Multi-Order Networks for Action Unit Detection
Gauthier Tallec, Arnaud Dapogny, Kevin Bailly

TL;DR
This paper introduces MONET, a multi-task learning framework that optimizes task order to improve facial Action Unit detection, outperforming existing methods and addressing order-related performance issues.
Contribution
MONET jointly learns task modules with an optimized order using differentiable selection, enhancing multi-task learning for AU detection.
Findings
MONET successfully retrieves optimal task order in toy experiments.
MONET outperforms existing multi-task baselines on attribute detection.

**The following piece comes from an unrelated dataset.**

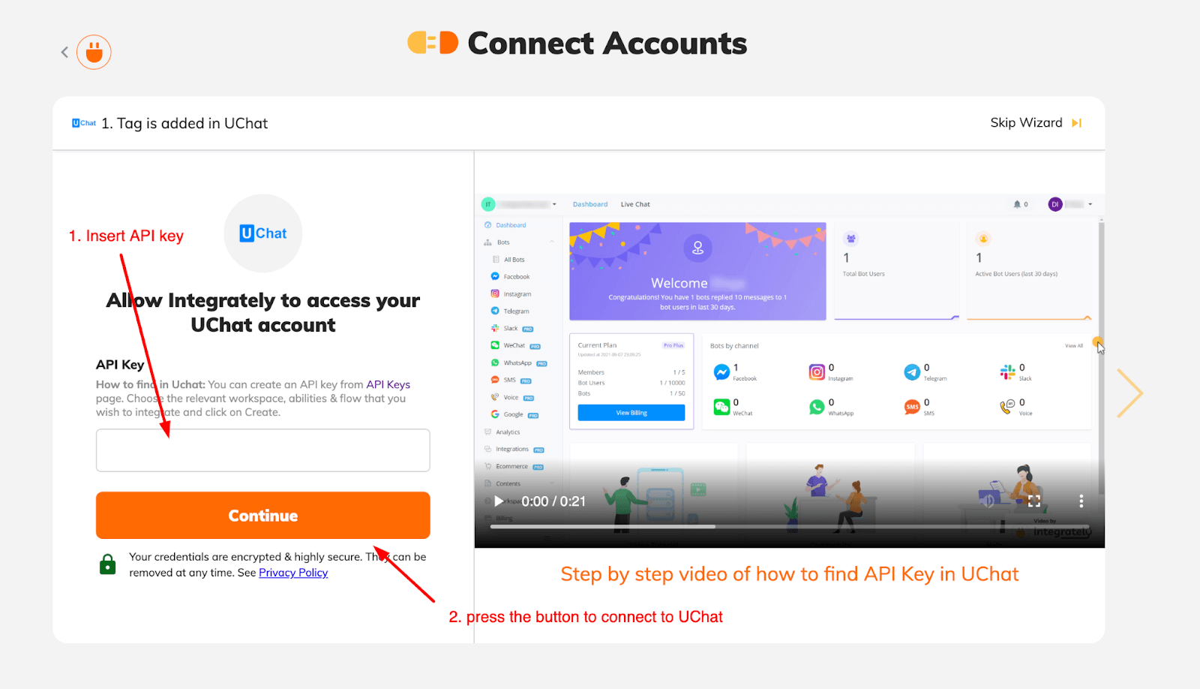
Task: Open the video's three-dot options menu
Action: 1081,501
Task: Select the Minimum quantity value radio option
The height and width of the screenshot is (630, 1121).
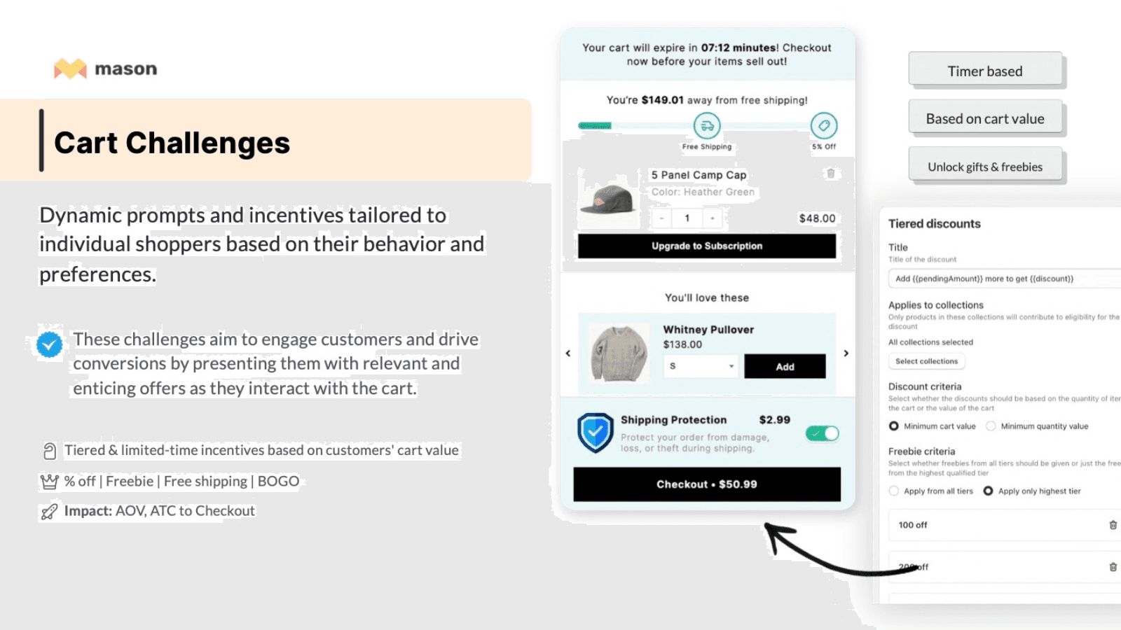Action: click(991, 426)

MONET significantly improves state-of-the-art AU detection performance.
Abstract
Action Units (AU) are muscular activations used to describe facial expressions. Therefore accurate AU recognition unlocks unbiaised face representation which can improve face-based affective computing applications. From a learning standpoint AU detection is a multi-task problem with strong inter-task dependencies. To solve such problem, most approaches either rely on weight sharing, or add explicit dependency modelling by decomposing the joint task distribution using Bayes chain rule. If the latter strategy yields comprehensive inter-task relationships modelling, it requires imposing an arbitrary order into an unordered task set. Crucially, this ordering choice has been identified as a source of performance variations. In this paper, we present Multi-Order Network (MONET), a multi-task method with joint task order optimization. MONET uses a differentiable order selection to jointly…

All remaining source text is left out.